┌─ Excerto do texto

Acórdão nº 1487/17.8T8BGC.G1 de Tribunal da Relação de Guimarães, 08 de Julho de 2020

Magistrado ResponsávelFERNANDO FERNANDES FREITAS
Data da Resolução08 de Julho de 2020
EmissorTribunal da Relação de Guimarães

ACORDAM EM CONFERÊNCIA NO TRIBUNAL DA RELAÇÃO DE GUIMARÃES

  1. RELATÓRIO I.- M. R. e M. J. intentaram a presente ação de investigação de paternidade contra A. B. pedindo que se declare que este é o seu pai e que seja averbado ao assento de nascimento de cada uma delas, Autoras, a paternidade do Réu bem como os ascendentes paternais em 2.º grau.

    Fundamentam alegando, em síntese, que durante o período legal de conceção de cada uma delas, a mãe manteve relações sexuais com o Réu e que este sempre as reconheceu como filhas, tratamento que cessou apenas desde o último Natal (Dezembro de 2016).

└─
┌─ Extrato de dados

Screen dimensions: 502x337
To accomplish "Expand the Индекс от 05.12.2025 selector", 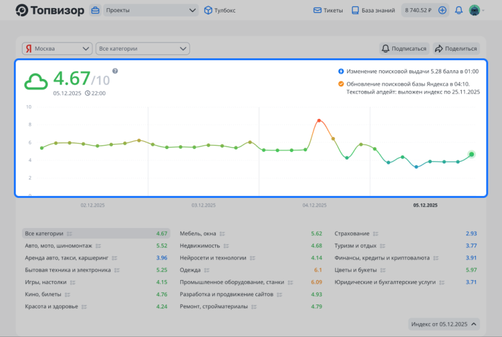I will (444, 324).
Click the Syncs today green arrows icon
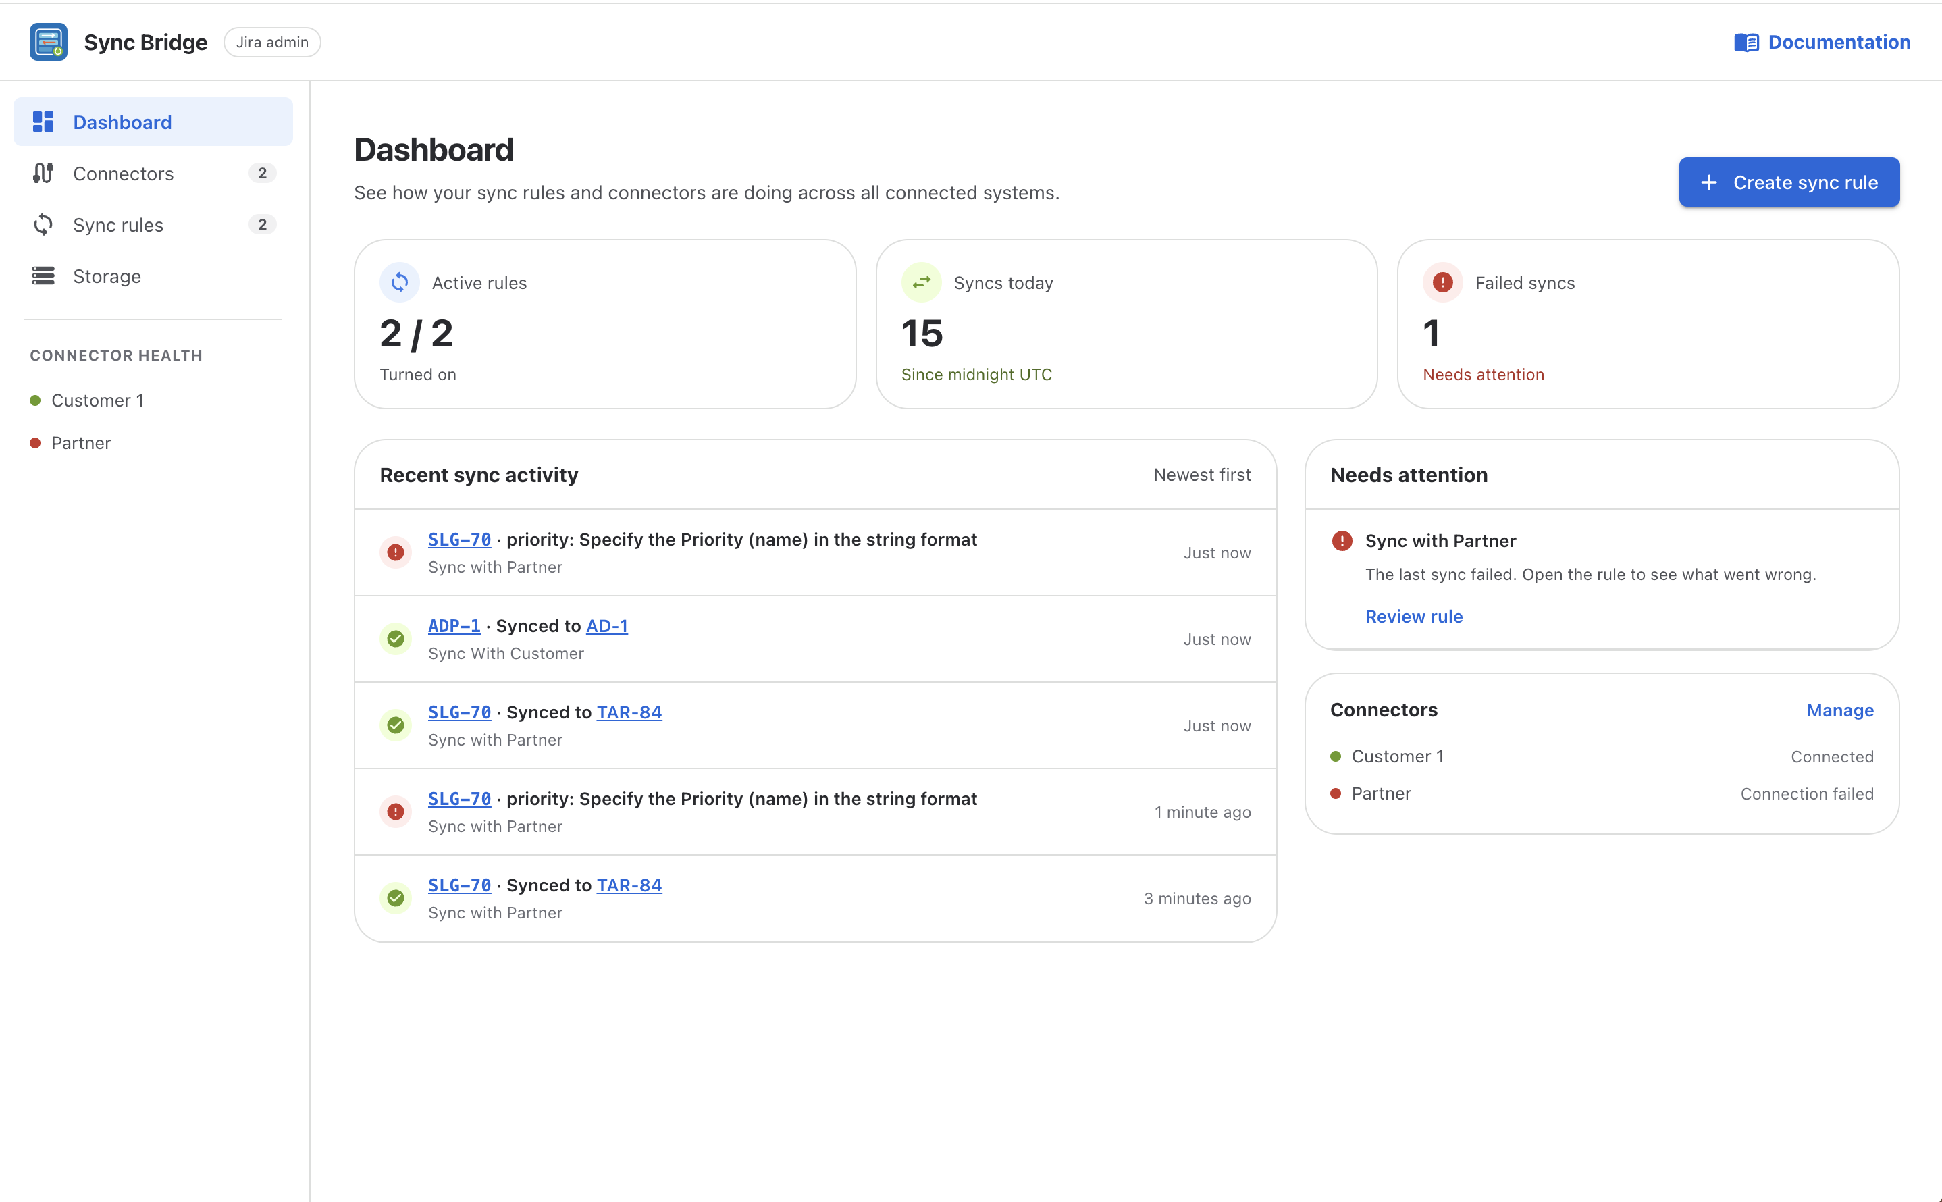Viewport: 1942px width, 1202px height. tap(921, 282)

└─
┌─ Extrato de dados

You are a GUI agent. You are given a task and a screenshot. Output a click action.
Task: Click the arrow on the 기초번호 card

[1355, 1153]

└─

Requisitos do exercício:
1. No acórdão sobre investigação de paternidade, com que fundamento as Autoras pedem que o Réu seja declarado seu pai?
2. Como se traduz para inglês esta frase do acórdão sobre investigação de paternidade: "M. R. e M. J. intentaram a presente ação de investigação de paternidade contra A. B. pedindo que se declare que este é o seu pai e que seja averbado ao assento de nascimento de cada uma delas, Autoras, a paternidade do Réu bem como os ascendentes paternais em 2.º grau."?
3. Dê seguimento ao acórdão sobre investigação de paternidade a partir da última frase apresentada.

Respostas por tarefa:
1. As Autoras alegam que, durante o período legal de conceção de cada uma delas, a mãe manteve relações sexuais com o Réu. Alegam também que ele sempre as reconheceu como filhas, tratamento que só cessou a partir do último Natal (dezembro de 2016).

2. M. R. and M. J. brought this paternity action against A. B., asking that he be declared their father and that the Defendant's paternity, as well as the second-degree paternal ascendants, be recorded on the birth registration of each of them, the Plaintiffs.

3.
    O Réu contestou, excepcionando a caducidade da acção e, por impugnação, negando o reconhecimento/tratamento das autoras como filhas. Invoca o abuso de direito, alegando que as Autoras propõem a presente ação quase 40 anos após terem atingido a maioridade, apenas com a esperança de tentar extorquir vantagens patrimoniais e por em causa a vida privada do Réu e a sua estabilidade emocional.

    Em sede de audiência prévia, as Autoras responderam à exceção de caducidade e ao invocado abuso do direito. Foi definido o objecto do litígio e enunciados os temas da prova.

    Foi determinada e realizada perícia de investigação de parentesco biológico pelo INML, tendo-se concluído pelas probabilidades de 99,99999999% e 99,99999998% de o Réu ser pai das autoras M. R. e M. J., respetivamente.

    Teve lugar a audiência de julgamento, após o que foi proferida sentença decidindo: - Declarar ser o Réu, A. B., pai biológico das Autoras, M. R. e M. J..

    - Ordenar o averbamento no assento de nascimento das Autoras, M. R. e M. J., da paternidade destas por parte do Réu, A. B., bem como, e em consequência, do nome dos ascendentes em 2º grau das Demandantes, pais do Demandado.

    Inconformado, traz o Réu o presente recurso pedindo a reapreciação da decisão de facto e a revogação do decidido.

    Contra-alegaram as Autoras propugnando para que se mantenha a decisão impugnada.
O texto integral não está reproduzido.